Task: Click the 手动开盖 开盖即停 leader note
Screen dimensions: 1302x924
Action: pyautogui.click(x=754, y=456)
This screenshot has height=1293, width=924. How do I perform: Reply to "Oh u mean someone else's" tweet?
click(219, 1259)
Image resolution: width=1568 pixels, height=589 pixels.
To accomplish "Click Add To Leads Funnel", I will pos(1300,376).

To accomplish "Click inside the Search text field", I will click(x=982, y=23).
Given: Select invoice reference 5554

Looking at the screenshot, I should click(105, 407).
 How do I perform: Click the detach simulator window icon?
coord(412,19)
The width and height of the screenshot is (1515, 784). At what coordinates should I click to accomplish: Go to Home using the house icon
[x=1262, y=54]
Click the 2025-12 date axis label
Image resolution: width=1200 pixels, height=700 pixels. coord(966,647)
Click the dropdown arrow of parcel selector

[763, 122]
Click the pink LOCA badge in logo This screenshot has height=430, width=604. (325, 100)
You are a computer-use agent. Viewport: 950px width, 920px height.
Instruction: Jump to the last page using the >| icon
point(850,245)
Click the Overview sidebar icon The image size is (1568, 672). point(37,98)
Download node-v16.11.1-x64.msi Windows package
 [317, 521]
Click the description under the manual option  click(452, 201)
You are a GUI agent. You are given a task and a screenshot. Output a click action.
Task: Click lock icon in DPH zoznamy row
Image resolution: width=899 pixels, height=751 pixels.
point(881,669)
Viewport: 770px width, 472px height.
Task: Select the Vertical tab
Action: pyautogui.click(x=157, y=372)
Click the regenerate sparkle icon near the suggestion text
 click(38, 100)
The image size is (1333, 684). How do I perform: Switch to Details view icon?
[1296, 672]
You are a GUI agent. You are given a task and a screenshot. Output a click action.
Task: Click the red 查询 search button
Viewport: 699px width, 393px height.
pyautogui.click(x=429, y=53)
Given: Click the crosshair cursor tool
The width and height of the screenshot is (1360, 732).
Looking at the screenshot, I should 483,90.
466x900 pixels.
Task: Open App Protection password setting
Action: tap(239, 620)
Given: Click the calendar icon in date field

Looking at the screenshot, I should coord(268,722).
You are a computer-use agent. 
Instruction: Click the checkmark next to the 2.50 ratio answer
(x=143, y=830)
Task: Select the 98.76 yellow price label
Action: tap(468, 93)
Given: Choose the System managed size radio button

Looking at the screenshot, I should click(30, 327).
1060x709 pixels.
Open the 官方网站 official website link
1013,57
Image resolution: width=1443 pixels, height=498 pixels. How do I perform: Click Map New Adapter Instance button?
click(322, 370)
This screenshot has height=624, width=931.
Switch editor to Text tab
##############################
▶ **Task goal**
Transcribe each entry precisely, missing none.

▶ **Solution**
Task: Click the 手动开盖 开盖即停 leader note
Screen dimensions: 1302x924
Action: pyautogui.click(x=754, y=456)
This screenshot has height=1293, width=924. How do I perform: Reply to "Oh u mean someone else's" tweet?
click(219, 1259)
Image resolution: width=1568 pixels, height=589 pixels.
To accomplish "Click Add To Leads Funnel", I will pos(1300,376).

To accomplish "Click inside the Search text field", I will click(x=982, y=23).
Given: Select invoice reference 5554

Looking at the screenshot, I should click(105, 407).
 How do I perform: Click the detach simulator window icon?
coord(412,19)
The width and height of the screenshot is (1515, 784). At what coordinates should I click to accomplish: Go to Home using the house icon
[x=1262, y=54]
Click the 2025-12 date axis label
Image resolution: width=1200 pixels, height=700 pixels. coord(966,647)
Click the dropdown arrow of parcel selector

[763, 122]
Click the pink LOCA badge in logo This screenshot has height=430, width=604. (325, 100)
You are a computer-use agent. Viewport: 950px width, 920px height.
Instruction: Jump to the last page using the >| icon
point(850,245)
Click the Overview sidebar icon The image size is (1568, 672). point(37,98)
Download node-v16.11.1-x64.msi Windows package
 [317, 521]
Click the description under the manual option  click(452, 201)
You are a GUI agent. You are given a task and a screenshot. Output a click action.
Task: Click lock icon in DPH zoznamy row
Image resolution: width=899 pixels, height=751 pixels.
point(881,669)
Viewport: 770px width, 472px height.
Task: Select the Vertical tab
Action: pyautogui.click(x=157, y=372)
Click the regenerate sparkle icon near the suggestion text
 click(38, 100)
The image size is (1333, 684). How do I perform: Switch to Details view icon?
[1296, 672]
You are a GUI agent. You are given a task and a screenshot. Output a click action.
Task: Click the red 查询 search button
Viewport: 699px width, 393px height.
pyautogui.click(x=429, y=53)
Given: Click the crosshair cursor tool
The width and height of the screenshot is (1360, 732).
Looking at the screenshot, I should 483,90.
466x900 pixels.
Task: Open App Protection password setting
Action: tap(239, 620)
Given: Click the calendar icon in date field

Looking at the screenshot, I should coord(268,722).
You are a computer-use agent. 
Instruction: Click the checkmark next to the 2.50 ratio answer
(x=143, y=830)
Task: Select the 98.76 yellow price label
Action: tap(468, 93)
Given: Choose the System managed size radio button

Looking at the screenshot, I should click(30, 327).
1060x709 pixels.
Open the 官方网站 official website link
1013,57
Image resolution: width=1443 pixels, height=498 pixels. How do I perform: Click Map New Adapter Instance button?
click(322, 370)
This screenshot has height=624, width=931.
Switch editor to Text tab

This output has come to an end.